Wellington gives a "very confused picture of itself" to the rest of the country and is running the risk of slipping into decline unless it becomes less complacent about its future, says the chairman of the region's economic development agency.
The capital has been hit by a downsizing of the public service, rising insurance premiums resulting from earthquake risk, and a northward drift of businesses to Auckland.
In May, Prime Minister John Key prompted much debate when he used the word "dying" to describe the city. Grow Wellington chair Paul Mersi said that while he did not necessarily agree with the comment, Key would not have said it unless it was capable of being argued.
"Wellington isn't a dying a place, but it is a place where if you try and see what it will look like in 10 or 20 years time there are risks around it not growing strongly," he said.
The Westpac McDermott Miller Regional Economic Confidence survey for the June quarter found only a net 6 per cent of households in Wellington had a positive outlook for the year ahead.
The result was well behind Auckland, where a net 24 per cent of households expected good economic times in the coming year.
MYOB's latest Business Monitor survey, which canvassed more than 1000 small and medium-sized firms across the country, found only 31 per cent of Wellington companies were expecting an increase in revenue in the next 12 months, compared with 45 per cent in Auckland.
Mersi said there were plenty of successful companies based in the capital - accounting software provider Xero and online auction website Trade Me were just two examples - but the city lacked the vision for its future, it needed to reach its full potential and compete against the "vortex" of Auckland, which was sucking businesses north.
And Wellington needed to change its attitude about the public sector, he said. "The public sector is not a tyre of fat around Wellington's belly - it is a muscle that, with some exercise, can produce big benefits and I think Wellingtonians generally need to be looking at the public sector as a really important sector of the economy."

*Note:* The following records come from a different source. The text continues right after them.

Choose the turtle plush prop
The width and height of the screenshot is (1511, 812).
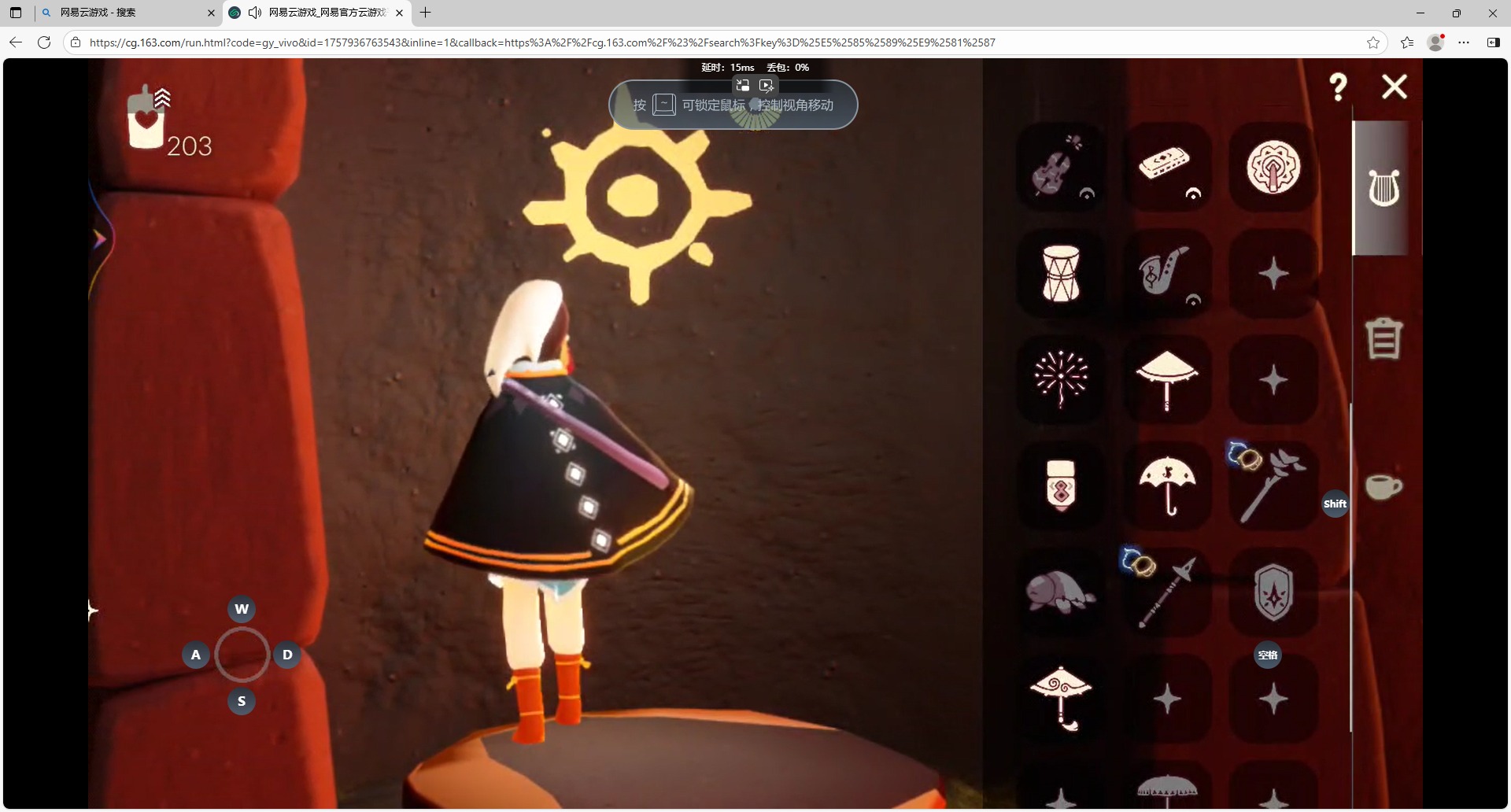1060,592
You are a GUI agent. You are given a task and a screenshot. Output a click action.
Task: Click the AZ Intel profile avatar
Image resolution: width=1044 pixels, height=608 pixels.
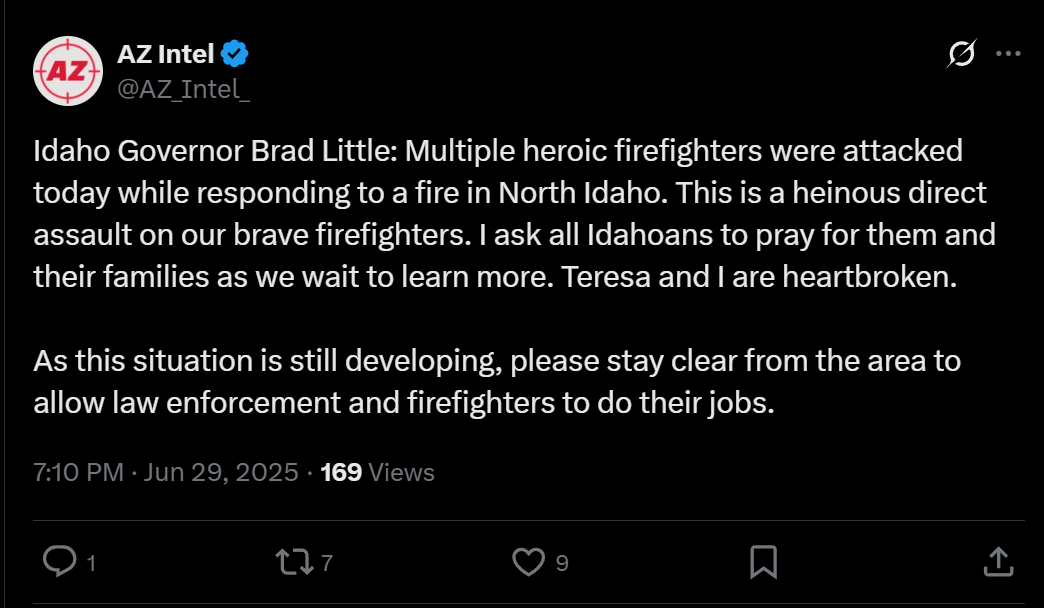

Xero chief executive Rod Drury agreed with Key's "dying city" comment. "Of course it's dying, you're just not allowed to say it, but [Key's comment] was positive in that it spurred everybody into action. It's shaken people out of their complacency and people are now talking about what the strategy is for Wellington."
While the capital's traditional employers such as the banks, telcos and public sector were shrinking, high-tech companies loved being based in the compact city, he said. .

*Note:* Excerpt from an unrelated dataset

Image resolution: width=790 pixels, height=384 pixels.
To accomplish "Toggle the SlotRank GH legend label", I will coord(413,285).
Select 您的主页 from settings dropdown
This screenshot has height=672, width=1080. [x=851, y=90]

Wellington Employers' Chamber of Commerce chief executive Raewyn Bleakley said Mersi's views were shared by many business operators in the city. "There is a need for a clear, consistent and compelling vision for the Wellington region."
One of the most important things the city needed to do to secure its future was increase the number of international flights out of Wellington airport, particular-ly to Australian and Asian destinations, she said.